“Is it OK to search the world for perfection?”


Ninety-year-old sound artist and comedian Henry “Sandy” Jacobs lives a quirky existence at the end of Sunnyside Drive, a steep and winding dirt road washed by fog from the Pacific Ocean. Sixty feet down the hill lives his eccentric 84-year-old friend and neighbor, architect and former Frank Lloyd Wright collaborator Daniel Liebermann. These extraordinary old men, influential artists in the 1950s and ’60s, continue, each in their own way, to search the world for perfection.
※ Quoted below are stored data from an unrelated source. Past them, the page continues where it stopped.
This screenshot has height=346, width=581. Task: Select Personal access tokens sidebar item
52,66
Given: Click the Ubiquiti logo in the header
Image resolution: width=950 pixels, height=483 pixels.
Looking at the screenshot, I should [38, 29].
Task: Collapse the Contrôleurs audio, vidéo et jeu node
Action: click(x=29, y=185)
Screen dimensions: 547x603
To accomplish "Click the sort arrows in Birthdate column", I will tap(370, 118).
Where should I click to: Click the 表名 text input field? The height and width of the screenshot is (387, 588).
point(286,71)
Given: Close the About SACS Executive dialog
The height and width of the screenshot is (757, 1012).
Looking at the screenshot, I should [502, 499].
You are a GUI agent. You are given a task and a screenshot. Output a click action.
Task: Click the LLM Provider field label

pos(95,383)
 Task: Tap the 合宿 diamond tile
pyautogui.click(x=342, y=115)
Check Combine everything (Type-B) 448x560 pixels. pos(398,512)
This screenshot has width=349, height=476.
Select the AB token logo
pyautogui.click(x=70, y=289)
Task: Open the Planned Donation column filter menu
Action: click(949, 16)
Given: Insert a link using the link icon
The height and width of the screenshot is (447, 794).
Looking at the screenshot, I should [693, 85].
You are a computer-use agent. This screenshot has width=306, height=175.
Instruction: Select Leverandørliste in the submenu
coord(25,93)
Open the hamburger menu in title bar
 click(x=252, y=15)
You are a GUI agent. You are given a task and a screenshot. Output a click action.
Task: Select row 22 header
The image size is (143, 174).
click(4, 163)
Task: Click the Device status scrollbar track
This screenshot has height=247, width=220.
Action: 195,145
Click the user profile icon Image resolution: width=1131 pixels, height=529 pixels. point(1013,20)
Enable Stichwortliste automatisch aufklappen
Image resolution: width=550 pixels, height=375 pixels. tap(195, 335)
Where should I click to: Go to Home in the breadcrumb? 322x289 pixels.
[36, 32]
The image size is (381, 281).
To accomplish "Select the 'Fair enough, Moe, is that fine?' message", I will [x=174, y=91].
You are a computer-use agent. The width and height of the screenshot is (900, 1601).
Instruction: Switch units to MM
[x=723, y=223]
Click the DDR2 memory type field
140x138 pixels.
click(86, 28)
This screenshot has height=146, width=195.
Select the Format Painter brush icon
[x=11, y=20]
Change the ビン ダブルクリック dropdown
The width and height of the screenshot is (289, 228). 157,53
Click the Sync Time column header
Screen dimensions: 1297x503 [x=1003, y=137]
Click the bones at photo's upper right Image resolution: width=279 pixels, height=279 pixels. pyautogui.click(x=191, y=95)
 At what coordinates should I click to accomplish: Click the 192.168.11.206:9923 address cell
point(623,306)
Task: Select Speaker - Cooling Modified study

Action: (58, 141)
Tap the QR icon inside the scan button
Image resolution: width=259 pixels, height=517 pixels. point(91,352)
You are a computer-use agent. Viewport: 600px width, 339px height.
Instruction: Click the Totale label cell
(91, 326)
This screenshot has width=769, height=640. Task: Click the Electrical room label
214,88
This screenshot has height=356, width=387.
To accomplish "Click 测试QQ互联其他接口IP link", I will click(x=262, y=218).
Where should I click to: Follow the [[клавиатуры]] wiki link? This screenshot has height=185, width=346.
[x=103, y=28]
Liebermann designed their umbrella-shaped houses after a catastrophic forest fire 20 years ago. Though the moon-like landscape has since regenerated into a thick, teeming forest, the building projects lie unfinished. Sandy is Liebermann’s biggest fan and an ideal inhabitant of a Liebermann house. He lives in the here and now, and, wary of words, shares his life experience against the backdrop of his own intriguing recordings from the ’50s. By contrast, the philosophical Liebermann dwells in the realm of memories and unfulfilled dreams. In open-hearted monologues, he reflects on his life and work. Meanwhile, Sandy’s granddaughter Lia, fleeing San Francisco, takes refuge on the land. Her mysterious and youthful presence contrasts with the old men.

Sunnyside takes us to an extraordinary place, a microcosm with its own distinctive rhythm and remarkable inhabitants. It is a film about creativity, the capacity to dream and, ultimately, the transience of life.